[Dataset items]
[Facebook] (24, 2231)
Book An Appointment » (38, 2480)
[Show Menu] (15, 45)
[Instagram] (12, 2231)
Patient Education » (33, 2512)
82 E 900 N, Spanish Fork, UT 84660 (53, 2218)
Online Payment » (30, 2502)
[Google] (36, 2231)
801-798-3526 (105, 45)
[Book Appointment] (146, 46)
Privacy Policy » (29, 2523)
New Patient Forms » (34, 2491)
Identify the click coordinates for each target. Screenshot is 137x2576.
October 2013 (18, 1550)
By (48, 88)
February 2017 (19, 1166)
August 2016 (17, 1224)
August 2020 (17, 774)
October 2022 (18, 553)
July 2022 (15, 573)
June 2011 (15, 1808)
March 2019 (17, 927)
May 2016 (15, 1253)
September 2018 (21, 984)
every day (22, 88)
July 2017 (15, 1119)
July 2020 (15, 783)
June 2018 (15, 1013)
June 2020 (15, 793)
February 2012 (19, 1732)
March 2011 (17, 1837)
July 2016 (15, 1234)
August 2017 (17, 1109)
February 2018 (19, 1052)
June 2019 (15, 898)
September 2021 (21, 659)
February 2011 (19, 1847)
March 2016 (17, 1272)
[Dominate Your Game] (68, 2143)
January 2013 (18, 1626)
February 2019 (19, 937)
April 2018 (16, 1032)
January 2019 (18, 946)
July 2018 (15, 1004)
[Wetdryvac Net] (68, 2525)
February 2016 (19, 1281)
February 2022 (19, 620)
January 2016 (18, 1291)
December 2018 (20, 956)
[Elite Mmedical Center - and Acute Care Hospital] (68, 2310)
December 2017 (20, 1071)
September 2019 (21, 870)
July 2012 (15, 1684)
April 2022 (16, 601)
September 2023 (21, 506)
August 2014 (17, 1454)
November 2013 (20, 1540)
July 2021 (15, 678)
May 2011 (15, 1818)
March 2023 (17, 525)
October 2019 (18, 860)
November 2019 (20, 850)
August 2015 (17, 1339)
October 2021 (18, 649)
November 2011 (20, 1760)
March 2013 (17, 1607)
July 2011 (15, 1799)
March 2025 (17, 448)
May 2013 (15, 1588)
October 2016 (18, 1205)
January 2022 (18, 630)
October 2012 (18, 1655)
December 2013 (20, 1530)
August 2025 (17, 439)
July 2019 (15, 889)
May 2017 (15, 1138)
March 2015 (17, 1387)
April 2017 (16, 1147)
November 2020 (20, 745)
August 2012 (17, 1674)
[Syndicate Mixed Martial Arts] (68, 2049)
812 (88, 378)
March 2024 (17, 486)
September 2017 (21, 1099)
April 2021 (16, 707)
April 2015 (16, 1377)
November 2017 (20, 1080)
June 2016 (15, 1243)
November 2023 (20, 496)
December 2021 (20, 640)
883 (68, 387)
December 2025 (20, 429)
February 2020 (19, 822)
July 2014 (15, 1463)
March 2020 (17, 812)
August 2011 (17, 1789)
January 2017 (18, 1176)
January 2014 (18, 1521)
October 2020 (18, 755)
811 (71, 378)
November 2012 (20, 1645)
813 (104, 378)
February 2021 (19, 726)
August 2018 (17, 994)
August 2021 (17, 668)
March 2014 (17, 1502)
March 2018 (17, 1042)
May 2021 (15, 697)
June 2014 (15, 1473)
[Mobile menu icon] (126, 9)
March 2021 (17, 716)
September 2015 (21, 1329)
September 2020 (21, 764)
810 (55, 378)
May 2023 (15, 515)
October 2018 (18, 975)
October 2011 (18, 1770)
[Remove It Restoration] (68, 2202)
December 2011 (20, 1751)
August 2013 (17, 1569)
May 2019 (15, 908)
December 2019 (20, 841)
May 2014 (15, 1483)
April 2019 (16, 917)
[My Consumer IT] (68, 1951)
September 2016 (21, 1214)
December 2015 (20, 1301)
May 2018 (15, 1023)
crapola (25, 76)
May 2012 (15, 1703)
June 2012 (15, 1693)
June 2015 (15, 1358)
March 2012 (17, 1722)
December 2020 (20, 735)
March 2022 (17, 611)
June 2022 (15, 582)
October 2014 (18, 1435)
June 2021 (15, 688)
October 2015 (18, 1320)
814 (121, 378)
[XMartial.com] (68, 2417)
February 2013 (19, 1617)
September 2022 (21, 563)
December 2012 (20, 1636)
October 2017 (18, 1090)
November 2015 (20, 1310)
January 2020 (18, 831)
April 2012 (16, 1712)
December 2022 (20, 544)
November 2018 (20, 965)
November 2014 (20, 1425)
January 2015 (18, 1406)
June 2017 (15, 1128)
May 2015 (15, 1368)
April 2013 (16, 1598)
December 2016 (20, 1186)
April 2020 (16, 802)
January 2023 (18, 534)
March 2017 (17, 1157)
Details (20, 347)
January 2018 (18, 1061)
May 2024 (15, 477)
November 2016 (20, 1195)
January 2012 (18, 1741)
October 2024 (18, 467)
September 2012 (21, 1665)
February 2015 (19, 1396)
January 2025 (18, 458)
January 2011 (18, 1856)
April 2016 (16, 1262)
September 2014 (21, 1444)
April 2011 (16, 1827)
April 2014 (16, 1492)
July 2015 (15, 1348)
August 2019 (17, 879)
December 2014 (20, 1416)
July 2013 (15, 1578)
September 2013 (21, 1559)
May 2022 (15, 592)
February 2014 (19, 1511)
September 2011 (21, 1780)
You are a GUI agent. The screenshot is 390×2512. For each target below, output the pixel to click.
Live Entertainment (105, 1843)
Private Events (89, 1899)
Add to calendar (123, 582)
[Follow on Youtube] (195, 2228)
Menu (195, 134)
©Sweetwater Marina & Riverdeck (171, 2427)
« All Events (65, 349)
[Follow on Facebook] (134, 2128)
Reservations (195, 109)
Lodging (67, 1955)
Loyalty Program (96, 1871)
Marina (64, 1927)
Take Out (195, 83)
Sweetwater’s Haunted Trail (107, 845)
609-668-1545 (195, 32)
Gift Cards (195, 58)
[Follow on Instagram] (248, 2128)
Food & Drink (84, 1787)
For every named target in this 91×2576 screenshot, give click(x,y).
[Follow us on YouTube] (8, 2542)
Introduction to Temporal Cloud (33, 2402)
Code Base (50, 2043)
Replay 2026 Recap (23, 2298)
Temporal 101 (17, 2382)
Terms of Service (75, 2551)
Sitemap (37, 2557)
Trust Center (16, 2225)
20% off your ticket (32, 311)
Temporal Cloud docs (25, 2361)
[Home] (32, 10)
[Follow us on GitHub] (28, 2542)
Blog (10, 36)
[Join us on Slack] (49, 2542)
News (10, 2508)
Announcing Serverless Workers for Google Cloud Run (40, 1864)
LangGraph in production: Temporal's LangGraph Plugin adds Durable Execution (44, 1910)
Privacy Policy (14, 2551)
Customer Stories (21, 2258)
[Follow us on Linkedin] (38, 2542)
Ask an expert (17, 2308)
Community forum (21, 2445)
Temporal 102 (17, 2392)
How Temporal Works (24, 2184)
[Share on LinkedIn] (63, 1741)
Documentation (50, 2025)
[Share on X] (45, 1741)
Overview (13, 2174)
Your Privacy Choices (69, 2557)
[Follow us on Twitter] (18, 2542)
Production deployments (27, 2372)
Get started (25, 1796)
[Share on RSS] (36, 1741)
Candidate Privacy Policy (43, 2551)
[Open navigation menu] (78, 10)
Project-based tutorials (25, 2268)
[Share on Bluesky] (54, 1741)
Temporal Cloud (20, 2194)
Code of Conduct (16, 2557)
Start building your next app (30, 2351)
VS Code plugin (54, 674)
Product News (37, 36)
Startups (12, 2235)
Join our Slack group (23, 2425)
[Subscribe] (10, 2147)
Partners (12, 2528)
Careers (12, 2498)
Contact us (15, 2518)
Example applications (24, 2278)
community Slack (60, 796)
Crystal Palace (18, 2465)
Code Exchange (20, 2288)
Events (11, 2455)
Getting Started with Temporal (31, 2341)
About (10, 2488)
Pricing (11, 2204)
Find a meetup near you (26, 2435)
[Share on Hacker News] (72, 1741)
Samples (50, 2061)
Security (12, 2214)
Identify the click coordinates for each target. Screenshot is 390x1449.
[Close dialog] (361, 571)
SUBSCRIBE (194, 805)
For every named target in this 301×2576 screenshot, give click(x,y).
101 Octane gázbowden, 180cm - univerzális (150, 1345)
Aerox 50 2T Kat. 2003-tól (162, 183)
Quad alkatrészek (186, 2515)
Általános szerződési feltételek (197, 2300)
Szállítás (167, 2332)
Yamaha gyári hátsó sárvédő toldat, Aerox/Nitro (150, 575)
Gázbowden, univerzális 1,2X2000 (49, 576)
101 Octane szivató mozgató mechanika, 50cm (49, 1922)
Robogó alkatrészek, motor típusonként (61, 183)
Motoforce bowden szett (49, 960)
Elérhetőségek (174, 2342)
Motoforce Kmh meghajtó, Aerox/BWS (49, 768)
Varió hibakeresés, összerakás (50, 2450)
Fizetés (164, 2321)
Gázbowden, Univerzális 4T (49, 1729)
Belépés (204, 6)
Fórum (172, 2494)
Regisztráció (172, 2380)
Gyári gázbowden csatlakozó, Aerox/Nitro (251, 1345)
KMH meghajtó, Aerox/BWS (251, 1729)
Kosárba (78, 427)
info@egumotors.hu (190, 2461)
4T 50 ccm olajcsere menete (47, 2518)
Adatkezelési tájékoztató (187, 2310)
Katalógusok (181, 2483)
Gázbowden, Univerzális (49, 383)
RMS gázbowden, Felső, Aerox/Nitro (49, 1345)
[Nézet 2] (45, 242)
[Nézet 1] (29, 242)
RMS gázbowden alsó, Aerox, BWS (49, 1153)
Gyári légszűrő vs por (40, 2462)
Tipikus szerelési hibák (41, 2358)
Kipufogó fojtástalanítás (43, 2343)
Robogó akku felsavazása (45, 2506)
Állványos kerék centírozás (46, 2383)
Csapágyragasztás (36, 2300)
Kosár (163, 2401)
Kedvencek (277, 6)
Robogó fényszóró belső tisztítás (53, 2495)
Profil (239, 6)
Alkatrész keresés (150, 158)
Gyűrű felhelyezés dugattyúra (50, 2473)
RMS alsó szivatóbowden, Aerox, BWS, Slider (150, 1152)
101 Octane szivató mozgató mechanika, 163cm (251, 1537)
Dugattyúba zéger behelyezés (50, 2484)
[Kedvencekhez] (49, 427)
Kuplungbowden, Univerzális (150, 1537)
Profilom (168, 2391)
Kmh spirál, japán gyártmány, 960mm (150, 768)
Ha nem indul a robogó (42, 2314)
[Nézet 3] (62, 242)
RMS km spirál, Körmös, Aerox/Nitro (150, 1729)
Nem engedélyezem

# Requirement
Using the data above, transcribe the lines that run from the line with "Kosárba (78, 427)" to the line with "Gyári légszűrő vs por (40, 2462)", both ends kept, and output nothing else.

# Response to the task
Kosárba (78, 427)
info@egumotors.hu (190, 2461)
4T 50 ccm olajcsere menete (47, 2518)
Adatkezelési tájékoztató (187, 2310)
Katalógusok (181, 2483)
Gázbowden, Univerzális (49, 383)
RMS gázbowden, Felső, Aerox/Nitro (49, 1345)
[Nézet 2] (45, 242)
[Nézet 1] (29, 242)
RMS gázbowden alsó, Aerox, BWS (49, 1153)
Gyári légszűrő vs por (40, 2462)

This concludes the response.